───── Texto fuente

Frankenstein, el arte de seguir viviendo

 



Frankenstein o la responsabilidad de crear

Yo diría que la historia de Frankenstein tiene muchos matices.

Comienza con el deseo simple, pero al mismo tiempo inmenso y misterioso, acto de crear: ese impulso humano de trascender en otros, de dejar algo de nosotros en el mundo.
Y no me refiero solo al sentido científico o divino del término, sino a todos los espacios donde dejamos huella: en la vida, en las relaciones, en las amistades, en los vínculos humanos.

Crear es un acto de poder y, al mismo tiempo, de fragilidad; es extender la mano hacia lo desconocido con la esperanza de que algo —o alguien— nos responda.
Ahí empieza la tragedia y la maravilla de esta historia.

El personaje de Víctor, sumido en su soberbia, su ego y su enorme deseo de alcanzar una sabiduría absoluta, se entrega al sueño de ser Dios.

──────────
───── Datos proporcionados

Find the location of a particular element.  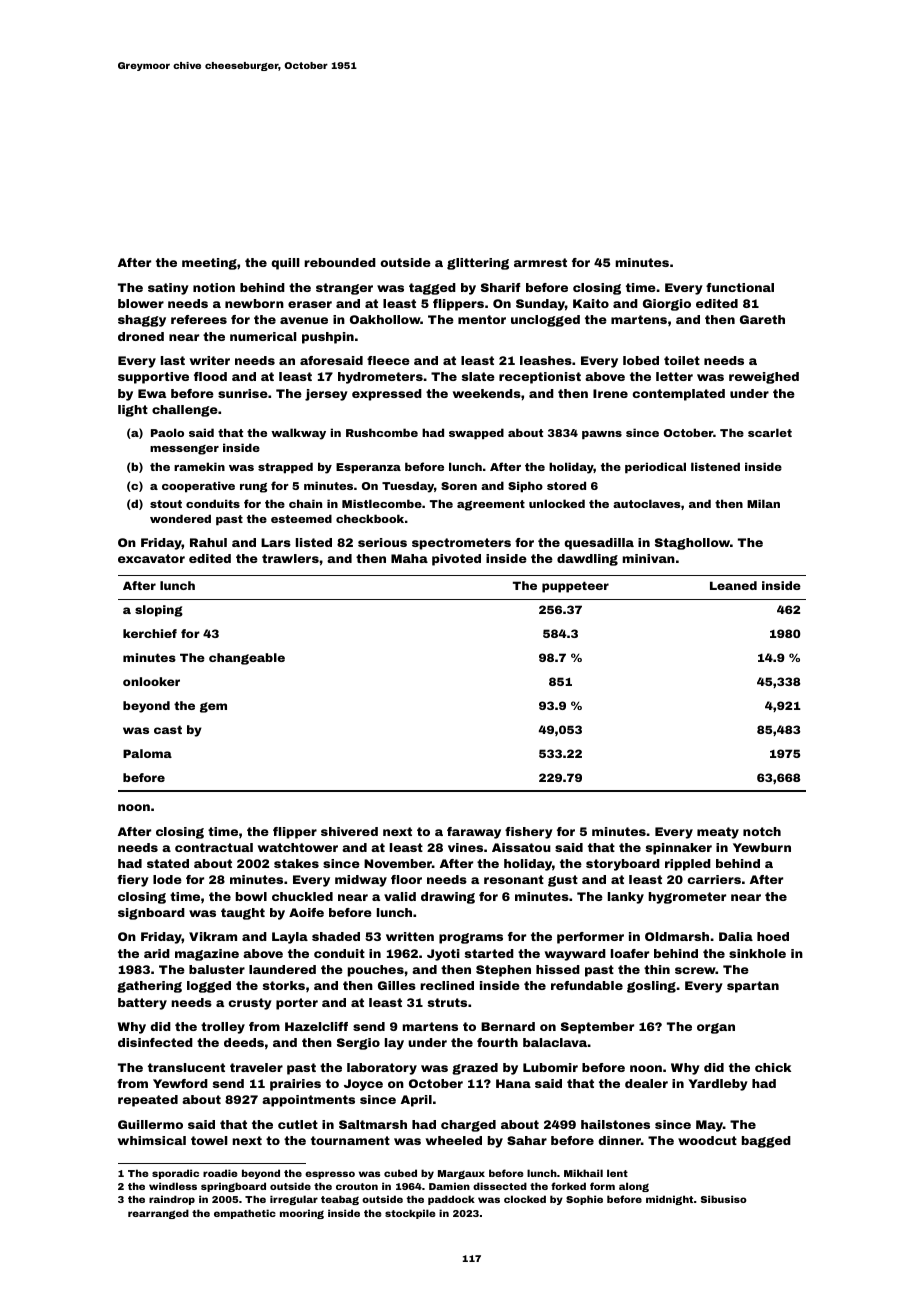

──────────

* [Consigna]:
Responde estas preguntas sobre el texto acerca de Frankenstein:
1. ¿En qué espacios, según el texto, dejamos huella?
2. ¿De qué dos cosas es un acto crear, según el texto?
3. ¿A qué sueño se entrega Víctor?

* [Resultado del ejercicio]:
1. En la vida, en las relaciones, en las amistades y en los vínculos humanos.
2. De poder y de fragilidad.
3. Al sueño de ser Dios.